### What to do
a – According to the holiday book list, what does Ralphie Parker campaign to get for Christmas?
b – Reproduce a passage of the holiday book list word for word, starting at the words "Collected by MacLeod, Charlotte" and stopping after "lamp, and more.".

Evans offers up another heartwarming, feel-good tale in time for the holidays. Luke Crisp is the son of a successful business owner, a man who has built a copy-shop empire from scratch. Luke lost his mother at a young age, leaving his father, Carl, to raise Luke alone while running Crisp's Copy Centers. Luke starts working when he is in his teens, learning how the centers run and soaking in his father's strong work ethic. Carl hopes Luke will take over the company when he returns from Wharton Business School, but Luke soon falls in with a group of hard-partying students, led by the charismatic Sean. Rather than return to Arizona to work for his father upon graduation, Luke decides to travel to Europe with his girlfriend, Candace; Sean; and several of their friends. This proves to be a terrible mistake when Luke, with the help of Sean, runs through his trust fund and finds himself truly broke—and disowned by his father. Based on the parable of the prodigal son, Evans' latest is a touching redemption story.

Grisham, John – Skipping Christmas (made into a movie called Christmas with the Kranks)

Accountant Luther Krank is a Scrooge for the new millennium. He calculates that he and his wife, Nora, can take a Caribbean cruise during Christmas for much less money than they spent during the previous year's Christmas season. But Luther doesn't just want to take a vacation during Christmas; he wants to take a vacation from Christmas and skip it altogether. This means that the Kranks will not buy a Christmas tree or calendar, put up any decorations, send any Christmas cards, give any gifts, or attend or host any parties much to the chagrin of their hyperfestive neighbors. However, an unexpected phone call at the last minute leads to a change in plans. Hilarity ensues, but the poignant conclusion is unforgettable.  

Grisham astutely captures the way many people spend the holiday season, from fighting the crowds to commenting on their neighbors' Christmas trees. A Painted House was Grisham's first departure from the legal thriller genre, and this further demonstrates his ability to tell a story with nary a courtroom in sight.

Collected by MacLeod, Charlotte – Mistletoe Mysteries

The Queen of the Whimsical Whodunit presents a collection of mystery stories centered around a Yuletide theme, written by some of the best practitioners of the cozy mystery working today.

Shepherd, Jean – A Christmas Story (also a funny movie)

The classic story that inspired the popular Yuletide film chronicles the lives of an American family's Christmas trials and joys in a small town in Depression-era Indiana, capturing Ralphie Parker's campaign to get a Red Ryder air rifle for Christmas, his duel with bullies Scut Farkas and Grover Dill, his parents' battle over a suggestive leg lamp, and more.

### Provided material
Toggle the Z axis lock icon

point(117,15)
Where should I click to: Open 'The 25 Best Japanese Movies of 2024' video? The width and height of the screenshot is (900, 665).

### Exercise solutions
a – A Red Ryder air rifle.

b –
Collected by MacLeod, Charlotte – Mistletoe Mysteries

The Queen of the Whimsical Whodunit presents a collection of mystery stories centered around a Yuletide theme, written by some of the best practitioners of the cozy mystery working today.

Shepherd, Jean – A Christmas Story (also a funny movie)

The classic story that inspired the popular Yuletide film chronicles the lives of an American family's Christmas trials and joys in a small town in Depression-era Indiana, capturing Ralphie Parker's campaign to get a Red Ryder air rifle for Christmas, his duel with bullies Scut Farkas and Grover Dill, his parents' battle over a suggestive leg lamp, and more.